Charles B. Rangel. *Photo credit: nypost.com

WASHINGTON, CMC – Congressional Democratic legislators are urging a strong advocate for the Caribbean to settle with the House of Representatives’ Ethics Committee charges that he violated a range of ethics rules.

The lawmakers said they fear, if Harlem Congressman Charles Rangel, 80, does otherwise, he risks endangering the Democratic majority in the House of Representatives and the Senate.

A House investigative panel said last week that it found “substantial reason to believe” that the popular Rangel, the former chairman of the House Ways and Means Committee, had violated ethic rules.

A public trial before the House of Representatives’ Ethics Committee is set to begin Thursday on a slew of charges that have yet to be fully revealed.

Rangel will be the first member of Congress to be forced to go on trial since 2002, when Congressman James A. Traficant was expelled after a corruption conviction.

But Democratic leaders said that they don’t want to wait around for an “embarrassing or prolonged trial” that could tarnish the party’s image heading into the fall elections.

“This will be the third straight weed Democrats are off message,” said a Democratic leadership aide, who prefers to remain anonymous for fear of influencing ongoing negotiations.

“Leadership knows that this is not the way that vulnerable Democrats want to head into the August break. Look for Rangel to face increasing pressure for a quick resolution,” he added.

Congressional Democrats with knowledge of the investigation told reporters that the committee found evidence to support allegations that Rangel wrongly accepted four rent-stabilized apartments in Manhattan.

In addition, the committee found evidence to support the allegation that Rangel failed to report or pay taxes on rental income from his beachfront villa in the Dominican Republic.

In March, the House Committee on Standards of Official Conduct admonished Rangel for trips he and other members of the Congressional Black Caucus took to the Caribbean in 2007 and 2008 that were indirectly paid for by corporate sponsors, such as Pfizer, Verizon and AT&T, in violation of House rules.

The trips, made to St.

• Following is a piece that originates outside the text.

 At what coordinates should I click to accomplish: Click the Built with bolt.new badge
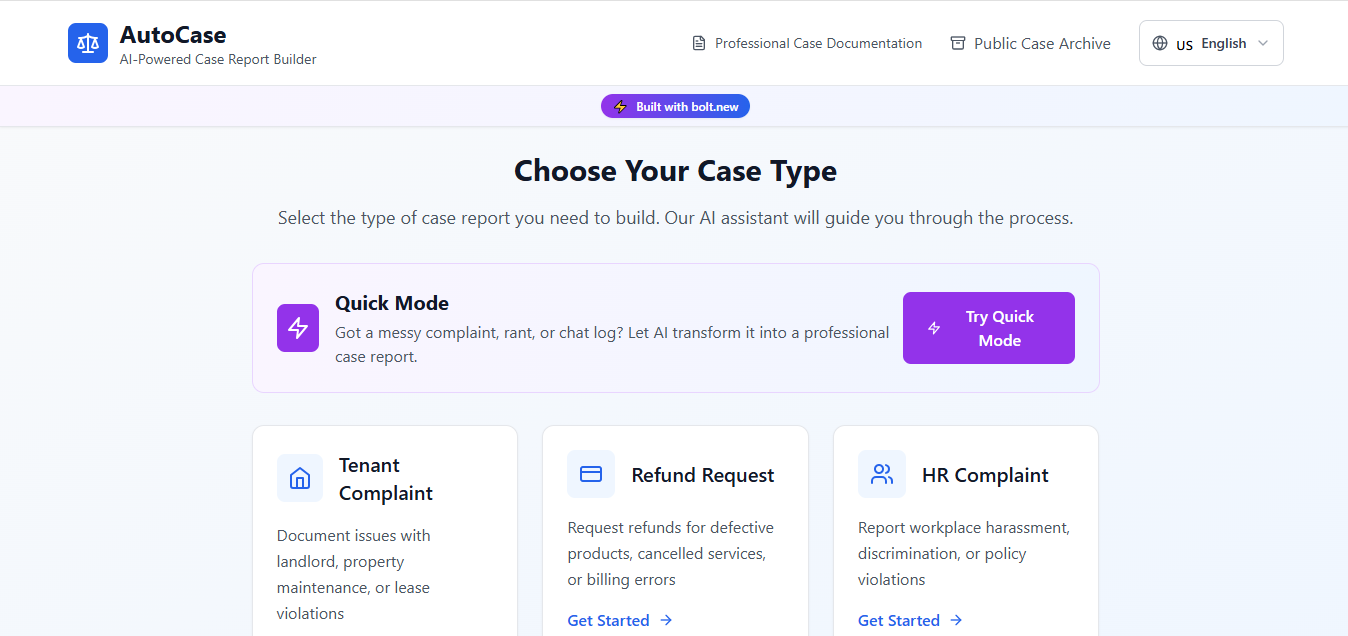tap(675, 106)
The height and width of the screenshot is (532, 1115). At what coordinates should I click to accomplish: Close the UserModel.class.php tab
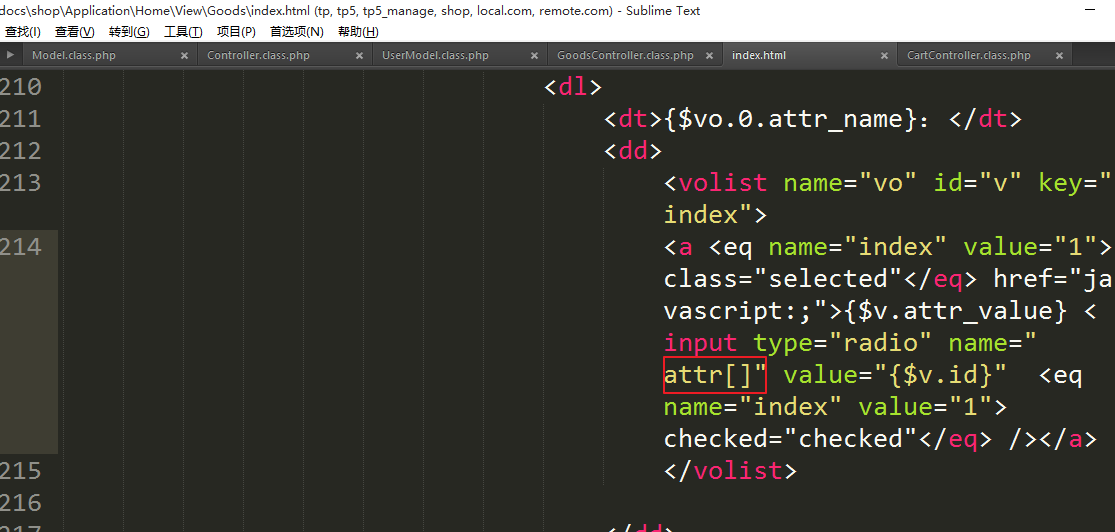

Maarten and Antigua and Barbuda, were organised by the New York-based CaribNews newspaper.

But Rangel has vowed to clear his name.

“I think I owe it to the process to find out what the investigative committee found out,” he told reporters over the weekend.

Meanwhile, New York Governor David Paterson, whose grandparents were from Jamaica and Grenada, said he still supports Rangel.

“I support Congressman Rangel 100 per cent; I support him in his re-election bid,” he told reporters, adding “obviously, there are charges that he has to face, and I think the resolution of that is something that we don’t know in the future”.